» Passage provided:
Enzo Marinari (born on July 7, 1957, in Avellino) is an Italian theoretical and computational physicist. He has contributed to introducing several new algorithms in computational physics, such as Parallel Tempering, the SU(N) updating method and Constraint Allocation Flux Balance Analysis (CAFBA). He is a professor at the Physics Department of the Sapienza University of Rome.

==Education and career==

Enzo Marinari got his physics degree at the Sapienza University of Rome in 1980. Until 1984 he worked as a staff scientist at the Theoretical Physics Institute of the CEA Saclay, in France. In 1988 he was nominated Associate Professor at the University of Rome Tor Vergata and in 1994 he became a full professor at the University of Cagliari. Since 1999 he is a full professor at the Physics Department of the Sapienza University of Rome in Italy.

From 1992 until 1994 he was contemporarily the Physics Director for the Northeast Parallel Architecture Center (NPAC) in Syracuse, NY, USA. During the period 2004-2011, he was the Scientific Director for physics of the Institute for Biocomputation and Physics of Complex Systems (BIFI) at the University of Zaragoza, Spain.

During his career Enzo Marinari has done research in
different fields of physics, such as particle physics (QCD, string theory), statistical physics (spin glasses, disordered and complex systems, phase transitions, temperature chaos) and biophysics (metabolic and neural networks). He has been one of the founding members of the Spanish-Italian Janus collaboration and of the Italian APE collaboration, both promoting the use of computational methods in research in physics. He has written and edited several books
and plays an active role in explaining science and its applications on mainstream media channels.

==Recognitions==
In 1978 and 1979 Enzo Marinari received the Borsa Persico of the Accademia dei Lincei. In 1988 he was elected as best physicist under the age of 35 by the Accademia dei Lincei.
In 1992 he received an essay prize from the Gravity Research Foundation.

» Supplied material:
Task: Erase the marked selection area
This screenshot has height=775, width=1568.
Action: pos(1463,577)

* * *

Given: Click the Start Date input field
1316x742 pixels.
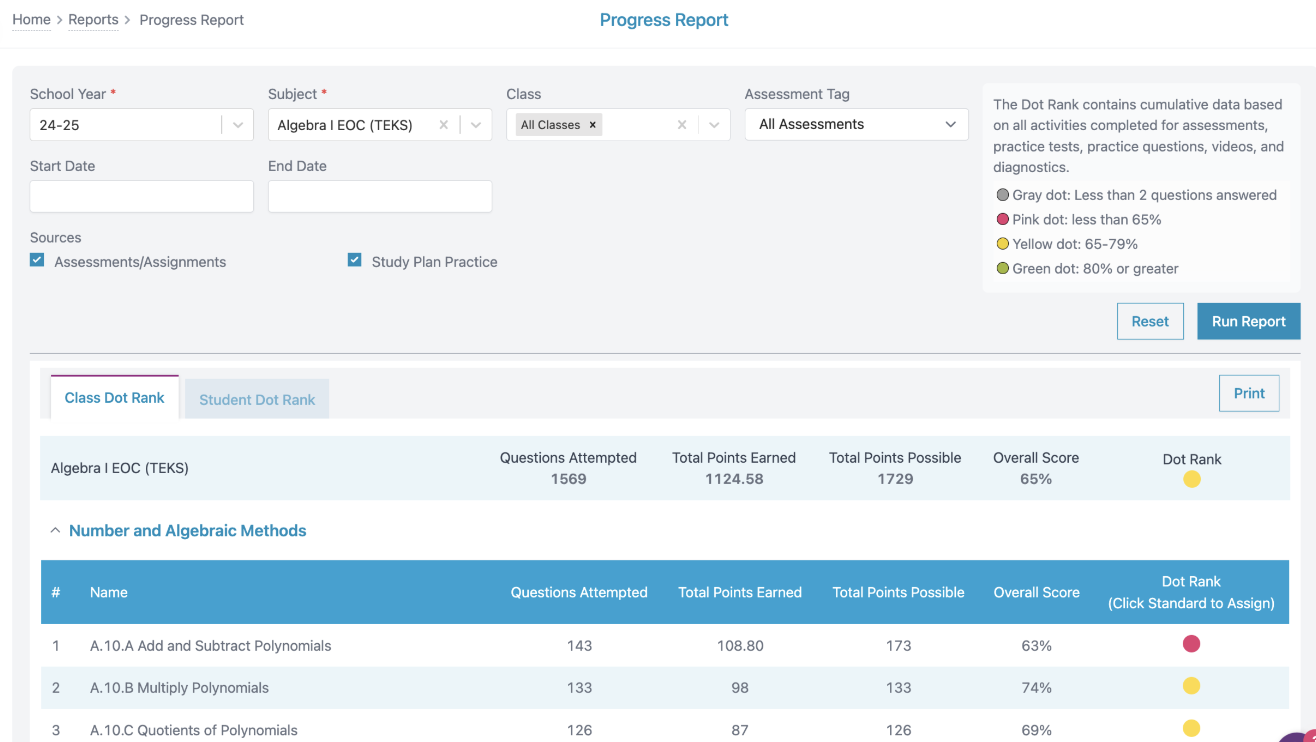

==

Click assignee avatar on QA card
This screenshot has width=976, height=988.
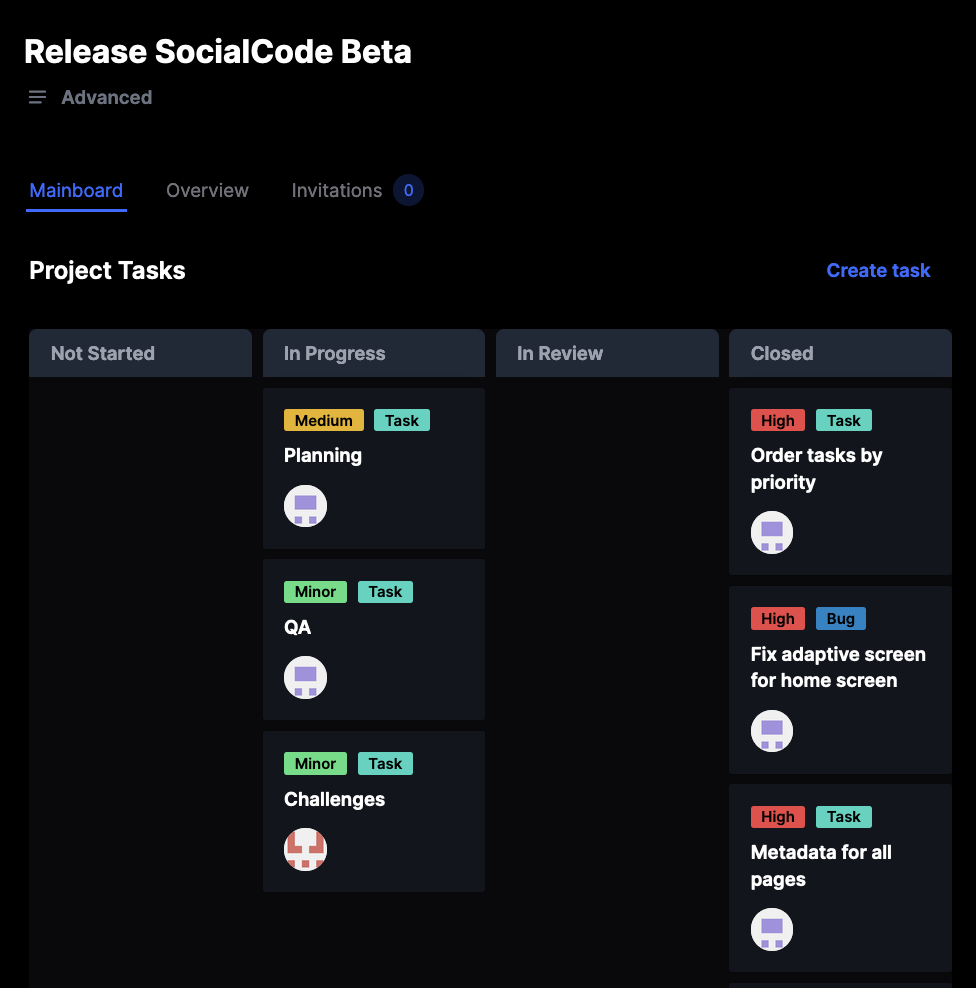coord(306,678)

» Exercise 1: From the Enzo Marinari biography, return the text between "Enzo Marinari (born" and "University of Rome.", inclusive.
» Exercise 2: In the Enzo Marinari biography, at which university did he become a full professor in 1994?
» Exercise 3: Turn the paragraph of the Enzo Marinari biography that begins "Enzo Marinari got his physics degree" into a brief list of his positions and their dates.

» Expected output 1:
Enzo Marinari (born on July 7, 1957, in Avellino) is an Italian theoretical and computational physicist. He has contributed to introducing several new algorithms in computational physics, such as Parallel Tempering, the SU(N) updating method and Constraint Allocation Flux Balance Analysis (CAFBA). He is a professor at the Physics Department of the Sapienza University of Rome.

» Expected output 2: The University of Cagliari.

» Expected output 3:
- 1980: physics degree, Sapienza University of Rome
- Until 1984: staff scientist, Theoretical Physics Institute of the CEA Saclay, France
- 1988: Associate Professor, University of Rome Tor Vergata
- 1994: full professor, University of Cagliari
- Since 1999: full professor, Physics Department, Sapienza University of Rome